In “A60” ho voluto inserire “Giovanni Telegrafista”, un vero gioiello che ho sempre amato sin da piccolo (e quando sono cresciuto l’ho capita ancora meglio e l’ho amata anche di più). Mi piace ricordare anche il riadattamento de “La Tieta” di Joan Manuel Serrat (con testo italiano di Sergio Secondiano Sacchi) probabilmente il cantautore catalano più significativo di tutti i tempi, nato a Barcellona, che è la città nella quale vivo da più di dieci anni e che rappresenta così tanto per me, per la mia “nuova” vita.
Molte canzoni in Italia sono giunte dopo aver fatto il giro di mezzo mondo. Secondo te in italiano alcune di queste hanno perso o acquistato qualcosa?
Non credo che una canzone possa perdere qualcosa quando viene cantata in un’altra lingua o se viene arrangiata in un modo diverso, perché parto dal presupposto che mai potrà sostituire la versione originale (e non è nemmeno quella l’intenzione), specialmente se si tratta di un brano che fa parte della storia, se rappresenta un’epoca (come molti brani di “A60”).

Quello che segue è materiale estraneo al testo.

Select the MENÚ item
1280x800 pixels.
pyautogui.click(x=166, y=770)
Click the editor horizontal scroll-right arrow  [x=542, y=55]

Una versione in italiano è semplicemente un’interpretazione, secondo un differente punto di vista artistico, e questo è solo un “arricchimento”, non una sottrazione.
Certo va anche detto che senza cura, rispetto, e qualità, tutto va a farsi benedire, come in ogni cosa!

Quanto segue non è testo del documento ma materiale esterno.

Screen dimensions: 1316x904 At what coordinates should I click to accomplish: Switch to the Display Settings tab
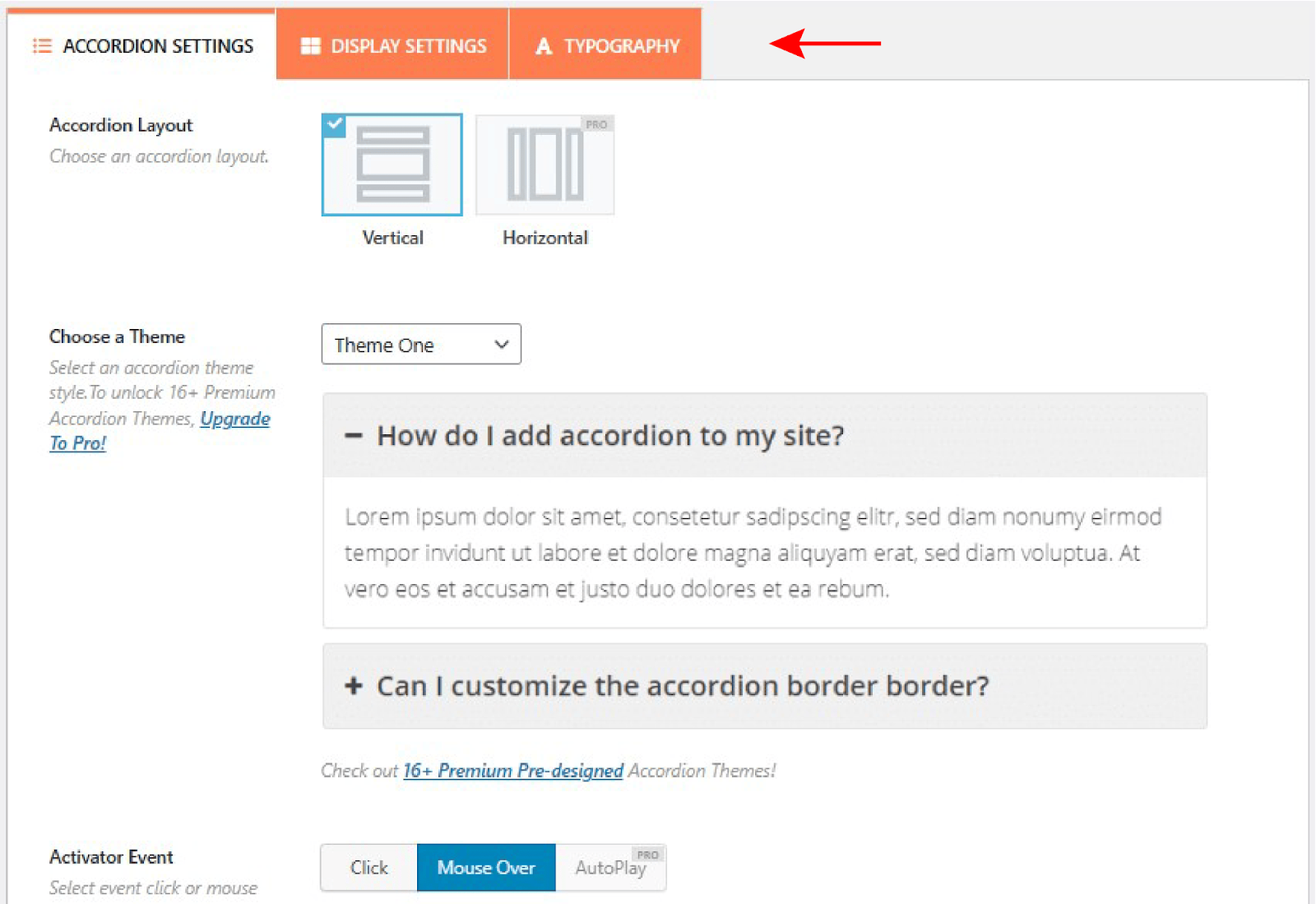pos(392,44)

Perché la produzione artistica di Flavio Ferri? Cosa ti ha spinto a questa scelta?
Flavio è stato un incontro, forse casuale, forse no; è un artista che ai tempi dell’Università “conoscevo” attraverso le canzoni dei Delta V, una band che ho sempre seguito ed apprezzato.
E come dicevo, forse per caso, ci siamo poi conosciuti davvero, qui a Barcellona (dove vive anche lui), davanti ad un locale dopo un concerto (forse di Bobo Rondelli, ma la mia memoria vacilla un po’, ultimamente…).
E così, quasi senza pensarci, abbiamo cominciato a fare delle piccole cose insieme, prove, esperimenti, fino ad arrivare alla registrazione di “A60”.
Flavio è un talento, con una visione musicale molto completa, un artista dotato di una grande sensibilità e capace di tirare fuori il meglio dalle persone che lavorano con lui.
Ed è pure un amico, ormai… per cui la scelta è stata davvero quella giusta.
E pare che la cosa non finisca qui, perché, come vi dicevo, già stiamo lavorando per un nuovo album.
Fatevi trovare pronti, mi raccomando!